Given problem: Pick out every line in the data that contains the word "perform", and copy each one.
━━━━━ Data provided
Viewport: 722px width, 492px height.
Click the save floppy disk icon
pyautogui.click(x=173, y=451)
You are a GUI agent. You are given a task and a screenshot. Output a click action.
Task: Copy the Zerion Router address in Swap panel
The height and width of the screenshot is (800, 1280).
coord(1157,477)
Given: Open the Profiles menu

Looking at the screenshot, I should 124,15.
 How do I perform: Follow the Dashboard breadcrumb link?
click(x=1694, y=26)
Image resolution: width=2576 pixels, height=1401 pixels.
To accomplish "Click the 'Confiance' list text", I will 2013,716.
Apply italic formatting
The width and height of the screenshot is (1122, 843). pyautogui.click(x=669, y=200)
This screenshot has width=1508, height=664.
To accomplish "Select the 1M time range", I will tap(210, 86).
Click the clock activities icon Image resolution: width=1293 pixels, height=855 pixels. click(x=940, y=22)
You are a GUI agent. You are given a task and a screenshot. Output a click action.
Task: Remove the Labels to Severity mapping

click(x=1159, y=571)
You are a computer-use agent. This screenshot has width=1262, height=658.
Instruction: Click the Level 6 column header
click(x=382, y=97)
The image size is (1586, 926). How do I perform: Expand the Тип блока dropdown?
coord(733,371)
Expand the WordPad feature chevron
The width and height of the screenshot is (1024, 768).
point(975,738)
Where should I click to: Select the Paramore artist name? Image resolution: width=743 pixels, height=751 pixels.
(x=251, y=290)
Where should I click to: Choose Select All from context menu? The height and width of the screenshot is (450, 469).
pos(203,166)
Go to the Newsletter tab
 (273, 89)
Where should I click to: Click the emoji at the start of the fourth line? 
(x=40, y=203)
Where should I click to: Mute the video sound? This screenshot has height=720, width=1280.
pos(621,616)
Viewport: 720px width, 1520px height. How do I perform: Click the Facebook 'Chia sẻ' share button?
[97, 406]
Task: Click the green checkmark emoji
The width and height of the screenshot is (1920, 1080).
━━━━━━━━━━
Finished exercise:
 How do I perform: Follow the Dashboard breadcrumb link?
The image size is (1586, 926). How do I perform: Expand the Тип блока dropdown?
Viewport: 720px width, 1520px height. How do I perform: Click the Facebook 'Chia sẻ' share button?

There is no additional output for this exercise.